» **AIM**:
Please echo the lines between the one holding "Given: Click the Waist column header" and the one holding "Looking at the screenshot, I should click(1006, 22).", inclusive, with no changes.

(A run of lines)
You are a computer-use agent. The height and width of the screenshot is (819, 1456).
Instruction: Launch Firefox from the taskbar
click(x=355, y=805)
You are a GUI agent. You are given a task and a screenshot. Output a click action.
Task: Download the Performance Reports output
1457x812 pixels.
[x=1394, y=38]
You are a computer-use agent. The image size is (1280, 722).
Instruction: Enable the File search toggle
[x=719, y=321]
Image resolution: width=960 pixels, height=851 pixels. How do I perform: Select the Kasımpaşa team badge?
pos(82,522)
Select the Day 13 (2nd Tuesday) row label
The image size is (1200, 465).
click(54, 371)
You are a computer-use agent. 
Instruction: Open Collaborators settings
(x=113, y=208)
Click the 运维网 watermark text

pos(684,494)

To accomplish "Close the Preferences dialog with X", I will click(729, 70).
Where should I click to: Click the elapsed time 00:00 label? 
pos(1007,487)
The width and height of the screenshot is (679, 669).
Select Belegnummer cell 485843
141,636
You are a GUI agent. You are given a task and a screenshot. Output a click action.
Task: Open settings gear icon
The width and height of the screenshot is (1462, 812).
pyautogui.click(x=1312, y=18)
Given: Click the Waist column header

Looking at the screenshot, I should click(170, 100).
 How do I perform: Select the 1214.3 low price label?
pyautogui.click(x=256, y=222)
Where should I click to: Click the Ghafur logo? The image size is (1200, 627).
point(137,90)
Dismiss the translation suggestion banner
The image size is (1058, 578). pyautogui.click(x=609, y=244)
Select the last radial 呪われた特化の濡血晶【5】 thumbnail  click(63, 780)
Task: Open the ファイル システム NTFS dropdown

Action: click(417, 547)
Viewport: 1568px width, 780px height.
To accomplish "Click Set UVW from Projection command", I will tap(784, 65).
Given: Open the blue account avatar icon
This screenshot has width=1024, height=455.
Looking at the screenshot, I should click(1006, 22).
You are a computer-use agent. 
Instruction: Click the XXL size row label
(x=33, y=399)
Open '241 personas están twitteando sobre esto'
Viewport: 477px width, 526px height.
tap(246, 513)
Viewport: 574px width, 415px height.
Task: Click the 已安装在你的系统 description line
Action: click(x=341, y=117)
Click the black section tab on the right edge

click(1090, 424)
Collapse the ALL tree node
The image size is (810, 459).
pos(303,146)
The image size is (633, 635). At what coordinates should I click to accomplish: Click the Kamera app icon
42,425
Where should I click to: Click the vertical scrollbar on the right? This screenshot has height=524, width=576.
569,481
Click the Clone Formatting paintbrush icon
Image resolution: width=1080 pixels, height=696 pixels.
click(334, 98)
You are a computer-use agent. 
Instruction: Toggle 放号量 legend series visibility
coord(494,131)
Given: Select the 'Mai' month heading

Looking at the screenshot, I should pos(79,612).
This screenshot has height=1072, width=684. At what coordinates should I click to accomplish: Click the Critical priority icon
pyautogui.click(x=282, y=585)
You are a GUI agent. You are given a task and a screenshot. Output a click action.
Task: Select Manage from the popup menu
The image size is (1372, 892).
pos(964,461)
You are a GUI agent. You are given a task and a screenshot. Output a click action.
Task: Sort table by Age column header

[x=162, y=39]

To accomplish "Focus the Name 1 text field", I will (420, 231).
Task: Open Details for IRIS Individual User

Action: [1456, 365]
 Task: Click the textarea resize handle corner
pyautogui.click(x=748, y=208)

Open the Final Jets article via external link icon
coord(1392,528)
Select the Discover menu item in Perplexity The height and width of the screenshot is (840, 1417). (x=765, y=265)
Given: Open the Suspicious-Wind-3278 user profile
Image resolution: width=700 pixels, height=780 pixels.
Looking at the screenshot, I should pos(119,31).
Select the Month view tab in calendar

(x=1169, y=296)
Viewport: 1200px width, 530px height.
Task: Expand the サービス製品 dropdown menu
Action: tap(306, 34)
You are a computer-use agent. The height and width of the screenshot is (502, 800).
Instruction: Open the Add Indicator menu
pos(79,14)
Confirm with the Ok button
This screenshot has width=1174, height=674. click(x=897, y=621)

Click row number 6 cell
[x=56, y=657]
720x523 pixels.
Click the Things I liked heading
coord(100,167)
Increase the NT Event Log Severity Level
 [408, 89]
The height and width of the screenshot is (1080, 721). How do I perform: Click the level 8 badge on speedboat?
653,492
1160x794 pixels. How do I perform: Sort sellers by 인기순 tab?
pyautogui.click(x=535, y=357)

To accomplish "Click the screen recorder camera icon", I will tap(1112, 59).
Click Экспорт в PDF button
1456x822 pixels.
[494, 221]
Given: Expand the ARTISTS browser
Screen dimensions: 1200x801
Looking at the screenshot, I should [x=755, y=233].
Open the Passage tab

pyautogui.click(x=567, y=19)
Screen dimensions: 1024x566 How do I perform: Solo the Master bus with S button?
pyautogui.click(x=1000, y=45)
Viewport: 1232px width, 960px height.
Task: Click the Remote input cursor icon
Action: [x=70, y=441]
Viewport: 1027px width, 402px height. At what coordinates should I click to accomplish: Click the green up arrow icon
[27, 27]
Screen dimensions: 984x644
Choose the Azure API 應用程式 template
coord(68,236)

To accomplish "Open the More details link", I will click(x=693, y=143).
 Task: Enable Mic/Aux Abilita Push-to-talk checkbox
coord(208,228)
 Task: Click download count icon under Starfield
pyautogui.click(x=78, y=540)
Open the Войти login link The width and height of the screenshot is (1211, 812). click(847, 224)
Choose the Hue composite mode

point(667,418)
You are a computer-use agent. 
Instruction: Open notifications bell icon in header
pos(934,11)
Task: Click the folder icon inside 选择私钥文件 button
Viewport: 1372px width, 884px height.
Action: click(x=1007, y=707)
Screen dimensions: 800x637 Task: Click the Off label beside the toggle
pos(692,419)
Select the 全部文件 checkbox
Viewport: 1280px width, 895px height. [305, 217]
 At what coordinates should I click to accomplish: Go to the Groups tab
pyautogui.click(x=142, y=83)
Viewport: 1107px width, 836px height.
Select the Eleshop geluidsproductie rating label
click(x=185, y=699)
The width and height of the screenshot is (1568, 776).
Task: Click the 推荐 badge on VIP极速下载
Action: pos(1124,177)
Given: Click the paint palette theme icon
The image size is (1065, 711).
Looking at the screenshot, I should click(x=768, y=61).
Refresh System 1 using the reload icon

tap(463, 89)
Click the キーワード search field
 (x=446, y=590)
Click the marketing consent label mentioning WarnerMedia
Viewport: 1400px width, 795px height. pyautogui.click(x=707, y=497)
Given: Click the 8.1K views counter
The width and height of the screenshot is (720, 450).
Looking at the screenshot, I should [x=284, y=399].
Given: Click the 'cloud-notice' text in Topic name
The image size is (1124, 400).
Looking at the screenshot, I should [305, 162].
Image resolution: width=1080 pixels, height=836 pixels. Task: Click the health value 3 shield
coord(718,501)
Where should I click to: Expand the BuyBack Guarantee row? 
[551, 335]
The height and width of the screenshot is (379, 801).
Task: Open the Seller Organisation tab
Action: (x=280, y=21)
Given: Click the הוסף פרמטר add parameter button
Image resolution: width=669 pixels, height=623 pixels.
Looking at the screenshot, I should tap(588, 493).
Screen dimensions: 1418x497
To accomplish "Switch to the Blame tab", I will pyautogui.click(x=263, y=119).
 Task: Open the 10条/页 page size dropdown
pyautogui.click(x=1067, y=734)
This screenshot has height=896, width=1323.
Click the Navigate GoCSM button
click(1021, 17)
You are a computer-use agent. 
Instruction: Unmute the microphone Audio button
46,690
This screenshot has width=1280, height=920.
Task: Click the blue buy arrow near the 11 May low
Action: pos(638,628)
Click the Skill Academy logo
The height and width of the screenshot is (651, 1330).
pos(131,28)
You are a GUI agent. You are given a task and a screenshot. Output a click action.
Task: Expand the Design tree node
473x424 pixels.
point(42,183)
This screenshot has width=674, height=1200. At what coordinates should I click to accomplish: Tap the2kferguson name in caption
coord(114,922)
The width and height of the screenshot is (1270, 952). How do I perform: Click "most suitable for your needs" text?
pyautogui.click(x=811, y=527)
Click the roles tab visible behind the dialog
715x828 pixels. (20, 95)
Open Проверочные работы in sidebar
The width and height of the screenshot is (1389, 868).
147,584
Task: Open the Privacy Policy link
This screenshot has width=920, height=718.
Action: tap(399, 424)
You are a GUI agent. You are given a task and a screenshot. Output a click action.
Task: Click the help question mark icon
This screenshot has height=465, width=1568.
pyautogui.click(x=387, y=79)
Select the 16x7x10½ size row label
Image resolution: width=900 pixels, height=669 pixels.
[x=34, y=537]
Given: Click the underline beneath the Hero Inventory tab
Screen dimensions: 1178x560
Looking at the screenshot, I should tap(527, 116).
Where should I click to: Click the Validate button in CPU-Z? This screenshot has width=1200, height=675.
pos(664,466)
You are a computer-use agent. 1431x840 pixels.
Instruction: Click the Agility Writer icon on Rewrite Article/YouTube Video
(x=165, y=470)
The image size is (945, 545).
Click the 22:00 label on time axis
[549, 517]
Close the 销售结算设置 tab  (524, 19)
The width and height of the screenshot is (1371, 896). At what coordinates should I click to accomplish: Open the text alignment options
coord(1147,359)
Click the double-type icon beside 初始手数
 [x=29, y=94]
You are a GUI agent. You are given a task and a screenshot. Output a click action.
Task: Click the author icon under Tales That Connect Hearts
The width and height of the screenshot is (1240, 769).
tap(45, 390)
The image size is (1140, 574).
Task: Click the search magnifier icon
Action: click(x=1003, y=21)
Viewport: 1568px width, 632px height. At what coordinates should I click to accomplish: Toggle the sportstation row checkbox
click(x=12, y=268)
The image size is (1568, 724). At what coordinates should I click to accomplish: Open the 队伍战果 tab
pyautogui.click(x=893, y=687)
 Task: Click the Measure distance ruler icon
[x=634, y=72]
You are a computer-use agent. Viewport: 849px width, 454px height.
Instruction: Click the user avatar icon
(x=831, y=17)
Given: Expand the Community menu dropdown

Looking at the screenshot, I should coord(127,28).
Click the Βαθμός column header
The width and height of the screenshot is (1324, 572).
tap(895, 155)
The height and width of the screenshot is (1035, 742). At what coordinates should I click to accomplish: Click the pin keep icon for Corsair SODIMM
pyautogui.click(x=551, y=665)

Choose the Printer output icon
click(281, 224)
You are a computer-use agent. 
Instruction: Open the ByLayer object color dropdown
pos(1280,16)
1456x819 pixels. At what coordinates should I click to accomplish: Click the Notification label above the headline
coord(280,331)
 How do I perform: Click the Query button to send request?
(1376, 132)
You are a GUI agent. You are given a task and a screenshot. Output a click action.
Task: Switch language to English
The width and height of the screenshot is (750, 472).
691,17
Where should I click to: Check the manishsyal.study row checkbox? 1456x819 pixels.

» **FINISHED EXERCISE**:
Given: Click the Waist column header

Looking at the screenshot, I should click(170, 100).
 How do I perform: Select the 1214.3 low price label?
pyautogui.click(x=256, y=222)
Where should I click to: Click the Ghafur logo? The image size is (1200, 627).
point(137,90)
Dismiss the translation suggestion banner
The image size is (1058, 578). pyautogui.click(x=609, y=244)
Select the last radial 呪われた特化の濡血晶【5】 thumbnail  click(63, 780)
Task: Open the ファイル システム NTFS dropdown

Action: click(417, 547)
Viewport: 1568px width, 780px height.
To accomplish "Click Set UVW from Projection command", I will tap(784, 65).
Given: Open the blue account avatar icon
This screenshot has width=1024, height=455.
Looking at the screenshot, I should click(1006, 22).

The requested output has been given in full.